Petite enfance - Vers un droit opposable à la garde des jeunes enfants ?
Par une lettre de mission datée du 24 août, Dominique de Villepin demandait au Centre d'analyse stratégique (CAS, ex-Commissariat général du plan) de réfléchir "au contenu, au périmètre et aux modalités de gestion" d'un service public de la petite enfance, sans préciser a priori le sens qui pourrait être donné à cette notion de "service public". Simple renforcement de l'offre actuelle... ou mise en place d'un nouveau "droit opposable", un concept décidément dans l'air du temps ? S'agirait-il de faire de la garde des enfants de moins de trois ans une compétence obligatoire pour les collectivités locales ? Visiblement, on n'en est pas encore là.
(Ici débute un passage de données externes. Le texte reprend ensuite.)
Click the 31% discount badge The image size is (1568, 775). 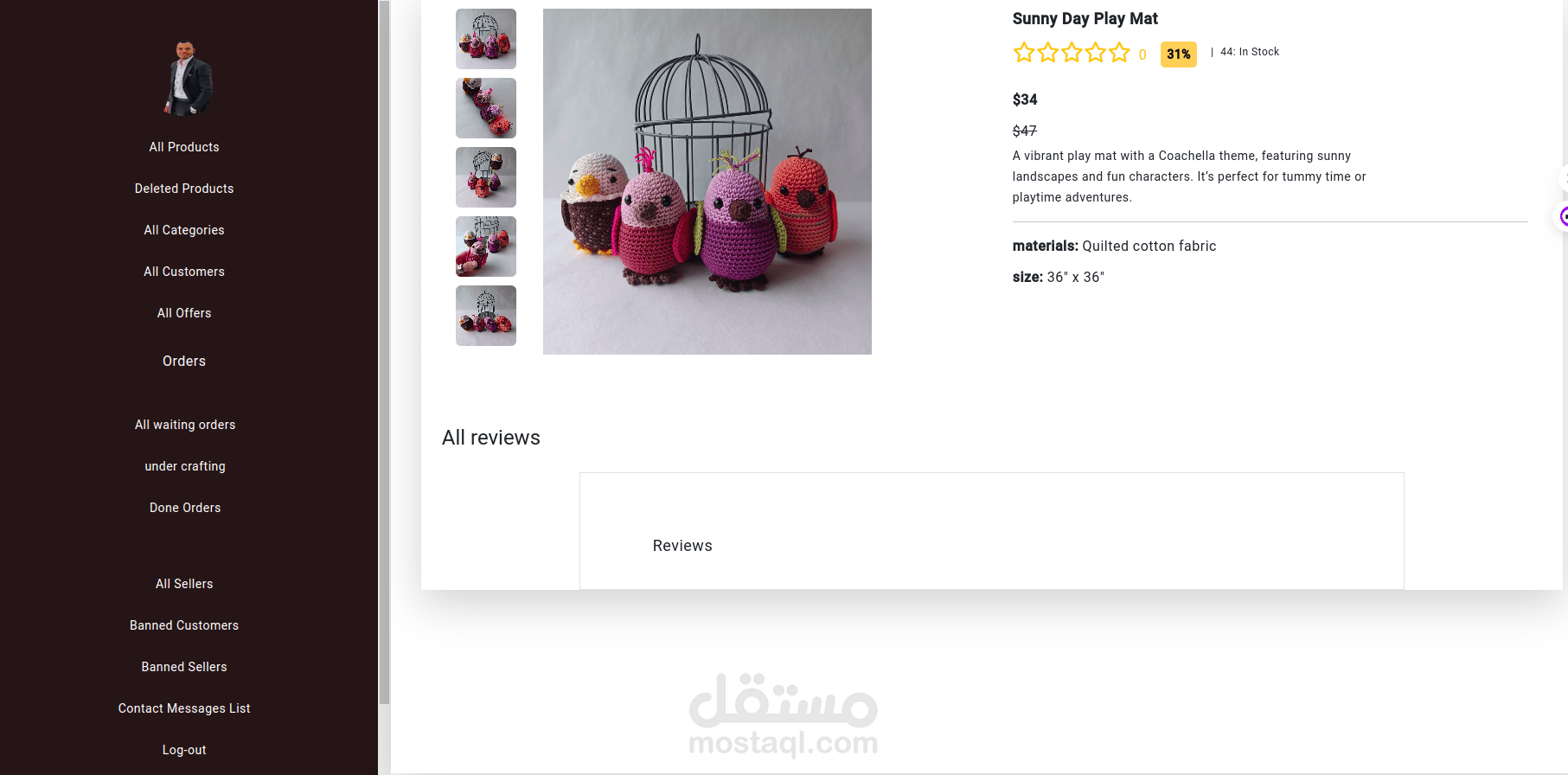tap(1179, 54)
Mais l'idée commence à faire son chemin.
Le CAS, qui rendra son rapport final d'ici la mi-février, préconise en effet de rénover et de rationaliser sensiblement, par étapes, le système actuel de la politique d'accueil des moins de trois ans - ce qui pourrait donc à terme déboucher, estime-t-il, sur la création d'un "droit opposable des parents à une solution d'accueil pour leur enfant".
Alors que l'exemple des pays nordiques - où la collectivité publique est contrainte, si elle ne peut proposer de solution de garde, de verser une compensation financière aux parents - est souvent présenté comme un modèle, les experts du CAS tiennent à souligner que "la France, comparée aux pays de l'Union européenne, propose déjà un haut niveau d'offre en matière de modes d'accueil."
Un plan d'aide pour chaque famille
Tout droit opposable à l'obtention d'une solution de garde ne pourrait toutefois "s'envisager que s'il y a suffisamment d'offres", donc pas avant "cinq ou dix ans", précise le CAS dont le pré-rapport, dévoilé lundi par le quotidien Les Echos, est actuellement soumis pour concertation aux partenaires sociaux.
La création d'un service public de la petite enfance doit a minima permettre de mieux informer les familles, de corriger les inégalités territoriales et de rendre équitable l'effort financier des familles. "Il ne semble pas envisageable de confier cette nouvelle responsabilité à l'Etat. (...) Les collectivités locales sont habituellement chefs de file en la matière", soulignait le CAS dans son rapport annuel publié le 8 janvier dernier.
Au-delà du renforcement de l'offre, "quelle que soit sa forme", le CAS insiste sur la nécessité de faciliter l'accès des familles à l'information sur les différents modes d'accueil "grâce à de nouveaux outils de mise en cohérence de l'offre et de la demande, voire au développement d'un guichet unique d'enregistrement des demandes et d'une analyse individualisée des besoins". Chaque famille pourrait bénéficier d'un interlocuteur privilégié qui lui proposerait un "plan d'aide construit en fonction d'un ensemble de paramètres" (ressources, situation professionnelle, contraintes en termes de déplacements et d'horaires...). En sachant que tout cela supposera, insiste le CAS, "une clarification des compétences entre les différents acteurs de terrain de la petite enfance" (communes, intercommunalités, départements, CAF, Etat).
Quelle collectivité responsable ?
Quant à la création d'un droit opposable... de quel droit parlerait-on alors ? D'un droit à un nombre d'heures de garde ou d'un droit à une solution au terme d'un certain délai ? En tout état de cause, le CAS estime qu'un tel droit opposable ne pourrait pas "se limiter à garantir un accueil en établissement collectif, très coûteux". Il s'agirait donc plutôt de miser sur "l'affirmation d'un droit à un mode d'accueil quel qu'il soit, dont le contenu et le coût seraient modulables selon la situation des familles".
Autre question, bien sûr, "quelle serait la collectivité compétente et donc responsable juridiquement devant les parents ?". Le choix de la collectivité responsable devrait rester ouvert, affirme Julien Damon, chef du département Questions sociales au CAS. "On ne sait pas qui est le meilleur, le département qui gère la PMI ou la commune qui gère les établissements collectifs, en passant par les CAF qui distribuent la plus grande partie des fonds", explique-t-il. Le pré-rapport présentait deux "pistes", les communes et les départements, suscitant l'inquiétude de la Cnaf.
Le rapport définitif optera finalement pour la voie de l'expérimentation par des collectivités volontaires... avant toute généralisation. "On propose qu'il puisse être possible pour une collectivité publique d'expérimenter sur deux ans un numéro unique de demande d'enregistrement des parents, et d'organiser un plan individualisé, dès la grossesse et sur trois ans, de l'offre d'accueil", détaille Julien Damon. "On adhère à l'idée d'expérimentations à condition qu'elles soient ouvertes à tous, on y a notre place légitime", a réagi Jean-Louis Deroussen, président de la Cnaf.